Obergurgl steht unter Schock. Eine riesige Lawine hat versucht, mehrere Wintersportler zu verschlucken und damit den Tourismus-Pakt mit der Natur zu brechen. "Wir haben jahrelang mit den Bergen zusammengearbeitet", sagt Buergermeister Schneeberger. "Die Abmachung war klar: Wir pumpen ihnen Geld in die Lifte, sie lassen uns unbeschadet Ski fahren. Jetzt das!"
Die Lawine, die sich offenbar vom Ski-Tourismus diskriminiert fuehlte, stuerzte sich mit einem Schrei von "Freiheit fuer die Schneeflocken!" auf ahnungslose Rodler.
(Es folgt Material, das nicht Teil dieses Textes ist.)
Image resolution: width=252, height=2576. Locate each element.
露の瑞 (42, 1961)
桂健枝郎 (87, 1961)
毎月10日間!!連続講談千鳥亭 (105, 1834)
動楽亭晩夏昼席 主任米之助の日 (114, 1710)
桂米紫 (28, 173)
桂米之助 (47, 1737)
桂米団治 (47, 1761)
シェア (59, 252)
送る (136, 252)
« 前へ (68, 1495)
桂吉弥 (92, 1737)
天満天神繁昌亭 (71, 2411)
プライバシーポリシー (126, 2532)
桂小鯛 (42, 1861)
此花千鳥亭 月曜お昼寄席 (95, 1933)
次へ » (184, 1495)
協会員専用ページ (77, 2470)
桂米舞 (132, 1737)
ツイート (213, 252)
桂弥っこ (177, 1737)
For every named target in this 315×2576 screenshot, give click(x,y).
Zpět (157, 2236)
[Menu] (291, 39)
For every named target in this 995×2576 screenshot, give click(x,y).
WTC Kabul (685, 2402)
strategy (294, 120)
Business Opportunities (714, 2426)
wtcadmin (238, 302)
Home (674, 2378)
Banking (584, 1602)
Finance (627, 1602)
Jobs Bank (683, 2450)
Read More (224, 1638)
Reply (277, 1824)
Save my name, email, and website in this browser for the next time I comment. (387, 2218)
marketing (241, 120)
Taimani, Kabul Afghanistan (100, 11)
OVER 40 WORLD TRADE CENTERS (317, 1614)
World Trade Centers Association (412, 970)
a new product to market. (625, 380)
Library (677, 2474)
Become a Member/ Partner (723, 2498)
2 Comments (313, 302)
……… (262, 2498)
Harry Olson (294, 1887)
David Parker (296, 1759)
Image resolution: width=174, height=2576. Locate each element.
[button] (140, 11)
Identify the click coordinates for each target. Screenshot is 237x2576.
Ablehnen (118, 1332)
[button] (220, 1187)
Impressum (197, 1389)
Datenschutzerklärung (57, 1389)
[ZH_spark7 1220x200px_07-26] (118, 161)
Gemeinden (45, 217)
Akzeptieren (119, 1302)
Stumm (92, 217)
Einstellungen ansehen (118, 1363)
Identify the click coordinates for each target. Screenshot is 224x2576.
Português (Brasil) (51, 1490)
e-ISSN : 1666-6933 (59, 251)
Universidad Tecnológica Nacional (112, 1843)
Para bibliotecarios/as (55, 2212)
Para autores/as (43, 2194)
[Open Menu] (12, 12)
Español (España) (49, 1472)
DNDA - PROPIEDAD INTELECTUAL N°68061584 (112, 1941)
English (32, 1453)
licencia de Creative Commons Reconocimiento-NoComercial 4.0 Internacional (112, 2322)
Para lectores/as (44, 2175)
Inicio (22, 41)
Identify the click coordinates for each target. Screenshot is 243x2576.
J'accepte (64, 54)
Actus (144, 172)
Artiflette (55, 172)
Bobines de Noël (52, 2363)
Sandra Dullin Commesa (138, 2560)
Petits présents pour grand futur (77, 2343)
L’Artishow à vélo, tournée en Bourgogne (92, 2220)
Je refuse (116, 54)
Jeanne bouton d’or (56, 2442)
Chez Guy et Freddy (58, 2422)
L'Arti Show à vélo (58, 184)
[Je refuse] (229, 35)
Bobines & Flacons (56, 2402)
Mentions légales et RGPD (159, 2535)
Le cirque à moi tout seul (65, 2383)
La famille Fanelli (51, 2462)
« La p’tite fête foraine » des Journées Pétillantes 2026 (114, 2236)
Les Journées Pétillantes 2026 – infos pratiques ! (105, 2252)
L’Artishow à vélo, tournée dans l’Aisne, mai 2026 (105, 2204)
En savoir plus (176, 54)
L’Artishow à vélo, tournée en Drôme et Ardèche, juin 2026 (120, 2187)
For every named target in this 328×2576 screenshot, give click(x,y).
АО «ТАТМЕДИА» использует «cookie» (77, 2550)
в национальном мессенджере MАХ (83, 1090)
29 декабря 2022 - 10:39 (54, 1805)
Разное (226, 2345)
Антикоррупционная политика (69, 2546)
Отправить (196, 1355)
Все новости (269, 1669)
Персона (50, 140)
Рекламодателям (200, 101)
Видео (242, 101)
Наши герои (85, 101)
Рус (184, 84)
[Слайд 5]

Augenzeugen berichten von einer Art weisser Flagge, die die Lawine vor sich hertrugen wollte - allerdings in Form einer Schneewalze.
Der Einsatzleiter der Bergrettung, Sepp Hinterhuber, zeigt sich baff: "Normalerweise verhalten sich Lawinen ja eher passiv-aggressiv. Aber diese hier hatte offenbar ein Ziel. Fast so, als waere sie ferngesteuert von irgendwelchen Extremwetterzellen."
In den sozialen Netzwerken verbreitet sich die Hashtag-Kampagne #LawinenLebenMacht auch. Unterstuetzer der weissen Masse fordern "Schneefreiheit" und "Gletscherrechte". Kritiker halten dagegen, dass Lawinen ohnehin nur schaufeln koennen und deshalb fuer komplexe politische Gedanken ungeeignet seien.
Das Bundesministerium fuer alpine Angelegenheiten praepariert unterdessen eine Sondersitzung. Diskutiert wird die Einrichtung einer Pistenpolizei, die verdaechtige Schneelawinen sofort festnehmen darf. "Wir koennen nicht tatenlos zusehen, wie sich hier ein Schneeball demokratischer Werte bildet", sagte ein Sprecher.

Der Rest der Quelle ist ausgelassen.